Et puis les trois joueurs paient, — mais non pas volontiers, — les sept sous que leur demande le « père Bugnon » pour tous les brocs de cidre qu’ils lui ont vidés ; et voici qu’à la table qu’ils ont laissée libre s’installe, à présent, l’austère commandant du bataillon prussien ! Il commence par se faire servir un quart de blanc (probablement du vin) dont il offre un verre à son « ordonnance. » Et il cause familièrement avec le père Bugnon et sa jolie nièce, qui déjà se félicitent, tout bas, d’être « tombés » sur un officier boche aussi acceptable. Mais soudain le « client » se transforme en un justicier. Se défiant de sa propre connaissance de notre langue, qu’il parle cependant d’une façon plus que suffisante, le commandant von Berkersburg fait venir un sous-officier qui, lui, ne peut manquer de s’exprimer en français comme un Parisien de naissance, car « il a étudié pendant trois semestres à l’université de Grenoble ! » Par l’entremise de ce sous-officier polyglotte, le commandant fait lire au maire une » proclamation » dont il entend qu’elle soit collée sur les murs du village. Il y est dit que, « sous peine de mort, » les habitans de Rosey devront déposer à la mairie toutes les armes qu’ils peuvent posséder, et s’abstenir de sortir de chez eux dès la tombée de la nuit, et adopter une attitude bienveillante à l’égard des troupes de Sa Majesté Prussienne. De plus, le commandant apprend aux habitans de Rosey qu’il va enfermer dans l’église, en qualité d’ « otages, » leur maire, leur curé, et le plus riche fermier de la commune.
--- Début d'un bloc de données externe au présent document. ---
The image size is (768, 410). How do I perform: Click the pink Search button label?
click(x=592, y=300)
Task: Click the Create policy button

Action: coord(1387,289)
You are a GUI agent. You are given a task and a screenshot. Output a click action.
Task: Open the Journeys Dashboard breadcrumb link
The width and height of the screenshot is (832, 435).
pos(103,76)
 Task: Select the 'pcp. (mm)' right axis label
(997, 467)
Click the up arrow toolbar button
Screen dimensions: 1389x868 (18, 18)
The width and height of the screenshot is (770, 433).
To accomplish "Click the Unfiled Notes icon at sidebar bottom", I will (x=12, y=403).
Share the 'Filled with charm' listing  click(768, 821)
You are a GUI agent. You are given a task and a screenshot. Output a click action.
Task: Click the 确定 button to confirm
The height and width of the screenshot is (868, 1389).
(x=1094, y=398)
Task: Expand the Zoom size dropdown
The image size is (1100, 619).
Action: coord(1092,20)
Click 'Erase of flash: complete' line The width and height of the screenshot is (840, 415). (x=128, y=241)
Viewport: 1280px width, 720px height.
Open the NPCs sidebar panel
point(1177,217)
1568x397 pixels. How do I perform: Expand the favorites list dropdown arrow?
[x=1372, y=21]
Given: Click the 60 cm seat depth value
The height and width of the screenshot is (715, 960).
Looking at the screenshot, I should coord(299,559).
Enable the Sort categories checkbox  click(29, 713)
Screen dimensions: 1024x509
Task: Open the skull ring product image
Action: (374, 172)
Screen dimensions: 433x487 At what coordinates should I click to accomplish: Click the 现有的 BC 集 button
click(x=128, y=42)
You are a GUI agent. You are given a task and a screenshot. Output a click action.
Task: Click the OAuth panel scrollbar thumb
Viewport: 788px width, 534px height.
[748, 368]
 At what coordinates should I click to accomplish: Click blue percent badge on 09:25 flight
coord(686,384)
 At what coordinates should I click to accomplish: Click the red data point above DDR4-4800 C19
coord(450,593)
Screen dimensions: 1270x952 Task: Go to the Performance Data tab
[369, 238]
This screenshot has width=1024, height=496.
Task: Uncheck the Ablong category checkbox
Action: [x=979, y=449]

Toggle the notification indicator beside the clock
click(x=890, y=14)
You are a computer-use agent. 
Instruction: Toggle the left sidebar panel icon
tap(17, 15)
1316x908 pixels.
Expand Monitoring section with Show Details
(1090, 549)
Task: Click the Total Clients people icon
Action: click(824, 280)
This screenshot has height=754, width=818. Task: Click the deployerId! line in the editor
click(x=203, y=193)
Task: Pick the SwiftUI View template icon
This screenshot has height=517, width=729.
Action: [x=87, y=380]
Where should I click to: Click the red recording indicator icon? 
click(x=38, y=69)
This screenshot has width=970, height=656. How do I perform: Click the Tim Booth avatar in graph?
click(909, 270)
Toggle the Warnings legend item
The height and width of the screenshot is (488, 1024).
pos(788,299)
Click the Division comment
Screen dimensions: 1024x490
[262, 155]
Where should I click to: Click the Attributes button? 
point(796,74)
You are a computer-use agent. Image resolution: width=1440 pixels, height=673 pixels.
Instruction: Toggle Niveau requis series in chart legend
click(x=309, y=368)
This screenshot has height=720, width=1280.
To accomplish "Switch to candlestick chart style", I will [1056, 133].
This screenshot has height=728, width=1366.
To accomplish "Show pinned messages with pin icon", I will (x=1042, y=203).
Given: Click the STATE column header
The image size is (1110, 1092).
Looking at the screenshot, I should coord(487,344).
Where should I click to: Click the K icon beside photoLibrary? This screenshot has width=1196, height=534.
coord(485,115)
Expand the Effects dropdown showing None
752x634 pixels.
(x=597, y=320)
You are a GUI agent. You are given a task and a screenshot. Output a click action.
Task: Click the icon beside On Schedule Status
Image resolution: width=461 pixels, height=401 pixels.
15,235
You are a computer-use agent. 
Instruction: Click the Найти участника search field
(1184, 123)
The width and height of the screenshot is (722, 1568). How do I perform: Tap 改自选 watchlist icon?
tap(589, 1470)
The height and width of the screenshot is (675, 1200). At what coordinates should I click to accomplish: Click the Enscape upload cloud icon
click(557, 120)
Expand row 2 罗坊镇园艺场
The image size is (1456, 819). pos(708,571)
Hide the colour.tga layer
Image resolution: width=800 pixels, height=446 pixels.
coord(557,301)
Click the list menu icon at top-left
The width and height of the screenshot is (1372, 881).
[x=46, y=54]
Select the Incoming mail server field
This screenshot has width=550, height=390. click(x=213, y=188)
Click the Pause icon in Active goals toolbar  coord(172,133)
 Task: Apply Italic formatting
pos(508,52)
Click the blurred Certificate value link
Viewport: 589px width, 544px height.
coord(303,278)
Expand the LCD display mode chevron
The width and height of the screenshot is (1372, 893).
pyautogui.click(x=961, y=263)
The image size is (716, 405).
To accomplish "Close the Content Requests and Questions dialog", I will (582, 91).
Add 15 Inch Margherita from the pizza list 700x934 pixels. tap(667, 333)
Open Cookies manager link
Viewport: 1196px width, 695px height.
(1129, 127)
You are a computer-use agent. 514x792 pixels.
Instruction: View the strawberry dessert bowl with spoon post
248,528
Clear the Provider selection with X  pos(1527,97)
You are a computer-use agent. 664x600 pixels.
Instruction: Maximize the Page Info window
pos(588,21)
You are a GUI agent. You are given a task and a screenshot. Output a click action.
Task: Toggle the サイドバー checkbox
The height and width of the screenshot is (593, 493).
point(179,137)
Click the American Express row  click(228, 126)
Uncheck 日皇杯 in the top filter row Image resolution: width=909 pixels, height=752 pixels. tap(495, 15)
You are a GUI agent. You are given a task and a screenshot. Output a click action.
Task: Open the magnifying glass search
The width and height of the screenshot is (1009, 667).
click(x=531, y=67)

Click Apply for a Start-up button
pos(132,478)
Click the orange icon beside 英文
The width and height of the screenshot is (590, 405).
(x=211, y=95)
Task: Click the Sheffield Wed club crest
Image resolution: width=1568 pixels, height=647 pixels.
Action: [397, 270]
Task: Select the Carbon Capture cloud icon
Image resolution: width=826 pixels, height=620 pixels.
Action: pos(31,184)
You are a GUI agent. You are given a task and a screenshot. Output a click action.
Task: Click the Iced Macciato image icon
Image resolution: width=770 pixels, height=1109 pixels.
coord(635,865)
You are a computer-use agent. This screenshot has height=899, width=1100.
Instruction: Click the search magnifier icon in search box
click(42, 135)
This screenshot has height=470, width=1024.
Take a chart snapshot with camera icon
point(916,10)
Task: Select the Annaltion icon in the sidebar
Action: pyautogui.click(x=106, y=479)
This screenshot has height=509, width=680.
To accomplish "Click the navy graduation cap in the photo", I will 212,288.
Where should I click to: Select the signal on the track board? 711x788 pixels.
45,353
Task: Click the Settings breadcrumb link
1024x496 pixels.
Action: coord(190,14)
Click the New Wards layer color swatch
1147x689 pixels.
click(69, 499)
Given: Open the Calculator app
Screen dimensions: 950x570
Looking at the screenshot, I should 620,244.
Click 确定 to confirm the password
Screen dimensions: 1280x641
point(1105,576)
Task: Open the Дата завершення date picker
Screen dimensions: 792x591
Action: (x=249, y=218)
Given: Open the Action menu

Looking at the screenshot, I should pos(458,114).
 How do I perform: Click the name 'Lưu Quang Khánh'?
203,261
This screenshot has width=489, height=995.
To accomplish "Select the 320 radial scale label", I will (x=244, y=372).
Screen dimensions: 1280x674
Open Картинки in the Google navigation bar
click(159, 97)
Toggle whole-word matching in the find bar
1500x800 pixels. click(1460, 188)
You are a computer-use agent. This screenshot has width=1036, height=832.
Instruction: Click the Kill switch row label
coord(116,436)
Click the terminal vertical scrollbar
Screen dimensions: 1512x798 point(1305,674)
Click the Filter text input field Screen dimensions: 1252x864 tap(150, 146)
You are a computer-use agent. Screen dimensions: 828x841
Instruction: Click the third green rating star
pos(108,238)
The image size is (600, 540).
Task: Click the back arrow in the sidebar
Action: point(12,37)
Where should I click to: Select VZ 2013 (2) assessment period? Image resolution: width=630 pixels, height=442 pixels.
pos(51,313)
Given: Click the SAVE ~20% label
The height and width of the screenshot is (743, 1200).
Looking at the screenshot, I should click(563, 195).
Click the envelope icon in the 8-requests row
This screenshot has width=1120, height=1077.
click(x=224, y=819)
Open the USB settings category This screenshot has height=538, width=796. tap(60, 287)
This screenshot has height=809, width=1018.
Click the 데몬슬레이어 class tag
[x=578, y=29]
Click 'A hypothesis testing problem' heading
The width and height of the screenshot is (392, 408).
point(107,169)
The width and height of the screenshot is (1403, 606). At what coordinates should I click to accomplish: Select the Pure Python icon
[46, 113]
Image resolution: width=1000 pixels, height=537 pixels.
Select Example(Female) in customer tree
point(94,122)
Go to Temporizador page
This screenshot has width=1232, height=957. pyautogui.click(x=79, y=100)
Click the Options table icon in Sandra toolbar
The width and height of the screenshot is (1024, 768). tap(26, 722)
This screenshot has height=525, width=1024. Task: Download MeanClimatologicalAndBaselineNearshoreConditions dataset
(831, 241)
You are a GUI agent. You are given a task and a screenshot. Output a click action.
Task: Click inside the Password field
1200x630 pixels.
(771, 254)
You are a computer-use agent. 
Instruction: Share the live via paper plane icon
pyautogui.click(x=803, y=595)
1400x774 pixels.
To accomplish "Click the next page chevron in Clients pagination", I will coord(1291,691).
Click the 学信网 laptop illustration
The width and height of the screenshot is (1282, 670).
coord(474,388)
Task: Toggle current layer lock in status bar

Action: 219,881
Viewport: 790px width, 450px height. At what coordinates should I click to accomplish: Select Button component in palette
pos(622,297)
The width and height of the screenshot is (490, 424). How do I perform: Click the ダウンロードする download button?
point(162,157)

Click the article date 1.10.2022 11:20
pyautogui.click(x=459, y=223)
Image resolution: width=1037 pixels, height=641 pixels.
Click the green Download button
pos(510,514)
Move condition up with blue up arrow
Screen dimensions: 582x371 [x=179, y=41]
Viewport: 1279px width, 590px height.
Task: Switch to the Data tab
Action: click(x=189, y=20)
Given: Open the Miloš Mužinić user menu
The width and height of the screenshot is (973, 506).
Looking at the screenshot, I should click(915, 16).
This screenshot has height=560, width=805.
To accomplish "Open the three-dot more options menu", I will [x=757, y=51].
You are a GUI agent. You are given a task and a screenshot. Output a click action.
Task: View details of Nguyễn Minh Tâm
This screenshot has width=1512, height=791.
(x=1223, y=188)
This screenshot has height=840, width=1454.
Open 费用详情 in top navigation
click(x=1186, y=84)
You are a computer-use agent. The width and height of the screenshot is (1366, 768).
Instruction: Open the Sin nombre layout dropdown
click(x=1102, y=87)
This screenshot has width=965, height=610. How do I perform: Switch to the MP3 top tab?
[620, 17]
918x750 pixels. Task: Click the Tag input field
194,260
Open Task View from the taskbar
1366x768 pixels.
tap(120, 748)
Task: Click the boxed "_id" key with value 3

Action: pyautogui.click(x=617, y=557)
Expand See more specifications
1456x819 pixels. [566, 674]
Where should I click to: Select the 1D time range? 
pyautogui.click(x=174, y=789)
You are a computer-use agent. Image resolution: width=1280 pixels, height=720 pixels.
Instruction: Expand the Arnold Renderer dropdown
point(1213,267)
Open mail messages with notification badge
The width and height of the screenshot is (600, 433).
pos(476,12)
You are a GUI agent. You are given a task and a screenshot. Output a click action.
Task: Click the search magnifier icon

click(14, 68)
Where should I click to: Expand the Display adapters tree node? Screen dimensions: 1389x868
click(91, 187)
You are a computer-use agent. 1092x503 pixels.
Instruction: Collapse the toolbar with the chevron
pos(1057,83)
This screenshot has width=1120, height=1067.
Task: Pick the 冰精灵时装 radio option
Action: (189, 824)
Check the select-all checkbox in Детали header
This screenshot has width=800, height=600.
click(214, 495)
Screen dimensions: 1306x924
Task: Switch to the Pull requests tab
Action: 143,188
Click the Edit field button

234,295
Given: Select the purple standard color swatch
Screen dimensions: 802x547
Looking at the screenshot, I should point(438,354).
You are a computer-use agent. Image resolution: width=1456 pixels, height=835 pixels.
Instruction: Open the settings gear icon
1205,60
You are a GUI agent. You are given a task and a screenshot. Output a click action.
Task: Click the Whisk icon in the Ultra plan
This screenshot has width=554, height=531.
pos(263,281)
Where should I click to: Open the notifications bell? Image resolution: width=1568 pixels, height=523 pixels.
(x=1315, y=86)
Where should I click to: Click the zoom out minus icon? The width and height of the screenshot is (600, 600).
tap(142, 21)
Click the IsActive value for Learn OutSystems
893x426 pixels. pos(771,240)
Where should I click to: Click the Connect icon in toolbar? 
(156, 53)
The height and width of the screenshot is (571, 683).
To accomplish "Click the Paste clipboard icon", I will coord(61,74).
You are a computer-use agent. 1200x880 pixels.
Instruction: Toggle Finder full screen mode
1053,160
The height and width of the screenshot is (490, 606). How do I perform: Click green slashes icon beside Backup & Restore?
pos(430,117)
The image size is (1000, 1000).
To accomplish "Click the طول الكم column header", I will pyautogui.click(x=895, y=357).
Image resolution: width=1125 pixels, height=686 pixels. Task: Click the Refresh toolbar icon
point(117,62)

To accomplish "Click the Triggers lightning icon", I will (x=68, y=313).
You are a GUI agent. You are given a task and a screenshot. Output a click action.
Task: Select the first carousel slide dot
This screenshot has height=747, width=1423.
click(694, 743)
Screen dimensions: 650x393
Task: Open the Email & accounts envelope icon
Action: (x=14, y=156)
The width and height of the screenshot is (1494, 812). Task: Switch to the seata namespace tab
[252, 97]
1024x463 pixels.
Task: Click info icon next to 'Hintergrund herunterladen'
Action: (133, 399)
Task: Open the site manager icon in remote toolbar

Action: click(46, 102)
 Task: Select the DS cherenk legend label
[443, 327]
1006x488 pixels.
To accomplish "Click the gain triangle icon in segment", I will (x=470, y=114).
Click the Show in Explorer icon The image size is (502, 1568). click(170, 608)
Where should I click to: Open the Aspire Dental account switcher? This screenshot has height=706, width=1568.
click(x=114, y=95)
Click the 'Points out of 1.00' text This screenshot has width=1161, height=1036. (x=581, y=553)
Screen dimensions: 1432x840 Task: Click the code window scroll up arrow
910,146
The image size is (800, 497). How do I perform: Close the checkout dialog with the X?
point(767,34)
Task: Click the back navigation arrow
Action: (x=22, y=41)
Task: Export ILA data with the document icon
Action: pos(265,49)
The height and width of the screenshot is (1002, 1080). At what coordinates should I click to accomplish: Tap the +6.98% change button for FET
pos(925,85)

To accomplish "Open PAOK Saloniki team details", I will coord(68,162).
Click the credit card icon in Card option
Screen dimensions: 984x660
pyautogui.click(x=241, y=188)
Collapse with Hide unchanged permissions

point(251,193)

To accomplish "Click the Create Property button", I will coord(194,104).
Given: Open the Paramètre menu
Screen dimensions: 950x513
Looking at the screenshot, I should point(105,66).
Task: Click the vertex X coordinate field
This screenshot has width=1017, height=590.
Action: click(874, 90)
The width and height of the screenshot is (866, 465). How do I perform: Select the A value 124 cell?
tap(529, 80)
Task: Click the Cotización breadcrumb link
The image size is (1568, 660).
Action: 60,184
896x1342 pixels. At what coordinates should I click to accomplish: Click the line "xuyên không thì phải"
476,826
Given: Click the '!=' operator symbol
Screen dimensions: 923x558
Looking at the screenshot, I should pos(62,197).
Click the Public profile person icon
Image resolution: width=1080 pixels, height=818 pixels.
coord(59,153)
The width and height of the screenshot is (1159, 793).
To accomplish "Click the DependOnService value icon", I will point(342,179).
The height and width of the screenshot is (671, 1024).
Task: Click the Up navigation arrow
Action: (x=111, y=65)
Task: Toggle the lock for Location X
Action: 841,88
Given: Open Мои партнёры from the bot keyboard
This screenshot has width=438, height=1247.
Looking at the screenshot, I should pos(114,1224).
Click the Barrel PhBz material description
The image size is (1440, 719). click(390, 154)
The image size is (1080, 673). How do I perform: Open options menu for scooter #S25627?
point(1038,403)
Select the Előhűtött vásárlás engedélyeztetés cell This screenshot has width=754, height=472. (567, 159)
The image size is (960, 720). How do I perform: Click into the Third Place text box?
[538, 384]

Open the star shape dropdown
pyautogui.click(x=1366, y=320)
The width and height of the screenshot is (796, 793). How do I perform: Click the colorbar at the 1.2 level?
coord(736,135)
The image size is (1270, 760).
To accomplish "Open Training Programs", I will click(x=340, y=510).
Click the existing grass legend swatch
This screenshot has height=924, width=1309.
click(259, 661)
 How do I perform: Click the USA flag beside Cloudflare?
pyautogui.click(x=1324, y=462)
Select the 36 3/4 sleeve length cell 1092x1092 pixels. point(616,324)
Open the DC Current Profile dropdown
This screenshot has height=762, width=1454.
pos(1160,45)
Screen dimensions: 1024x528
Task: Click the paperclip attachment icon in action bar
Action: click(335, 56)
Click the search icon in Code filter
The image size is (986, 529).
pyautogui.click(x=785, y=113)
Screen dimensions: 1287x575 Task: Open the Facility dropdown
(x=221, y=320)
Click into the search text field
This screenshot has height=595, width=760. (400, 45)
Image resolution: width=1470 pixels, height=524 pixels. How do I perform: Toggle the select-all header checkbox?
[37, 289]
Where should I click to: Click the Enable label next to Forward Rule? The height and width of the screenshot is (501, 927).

Bientôt ces trois otages comparaissent « officiellement » devant le- commandant, qui leur annonce qu’il les tuera tous les trois dès l’instant même où l’un quelconque de leurs concitoyens aura négligé, par exemple, d’avoir une attitude bienveillante à l’égard des troupes prussiennes. Le père Bugnon affirme qu’il a fait déposer déjà, dans une grange, toutes les armes que possédaient ses administrés. Et comme l’officier allemand lui demande, ainsi qu’au vieux curé et au troisième « otage, » de jurer que ce sont bien là « toutes » les armes que contenait le village de Rosey, les trois hommes s’empressent de le jurer solennellement, avec, tout au plus, une inquiétante lueur fugitive dans les yeux profondément creusés du vieux prêtre, — de telle sorte que le commandant se souvient d’avoir parfois rencontré, naguère, un regard analogue chez ces prêtres « fanatiques » d’Alsace pour qui l’Allemand était moins encore l’oppresseur de leur peuple que l’odieux « hérétique » luthérien, « le mécréant dont la mort était agréable à leur Dieu. « Après quoi, les trois hommes sont conduits, les menottes aux mains, jusqu’à la vénérable église qui, malgré les protestations « fanatiques » du curé, devra sans doute leur servir de prison pour toute la durée ultérieure de la guerre.

Et voici maintenant que le commandant reste seul, dans la grande salle du Café du Raisin, avec l’un des capitaines de son bataillon, — un capitaine qui lui a, tout récemment, sauvé la vie, dans un combat où lui-même au contraire, ce commandant, avait tâché de toutes ses forces à le faire tuer par les balles françaises, parce qu’il avait découvert qu’il était amoureux de sa jeune femme. Les deux officiers causent à loisir, en face d’un nouveau quart de blanc que leur a servi, avant de disparaître, la jeune nièce du maire, lorsque soudain, par la fenêtre ouverte, un coup de feu vient frapper le capitaine Adolphe. Et ce coup de feu n’était qu’un signal : car aussitôt, de toutes les autres fenêtres du village, fusils et pistolets endommagent les Boches qui flânaient par les rues. Et voici également que, sur toutes les portes, apparaissent des femmes, — voire d’aimables jeunes filles, comme la nièce du maire, — qui lancent à la tête des Boches des pots de vitriol ! L’une de ces femmes est même sur le point d’ « arroser » de ce terrible liquide le visage irrité du commandant, lorsque celui-ci parvient à la tuer d’un coup de revolver. Mais, au même instant, un vieux paysan lui enfonce dans le dos les dents pointues d’une fourche à fumier, dont l’une lui traverse la moelle épinière, et va lui enlever, pour toujours, l’usage de ses jambes.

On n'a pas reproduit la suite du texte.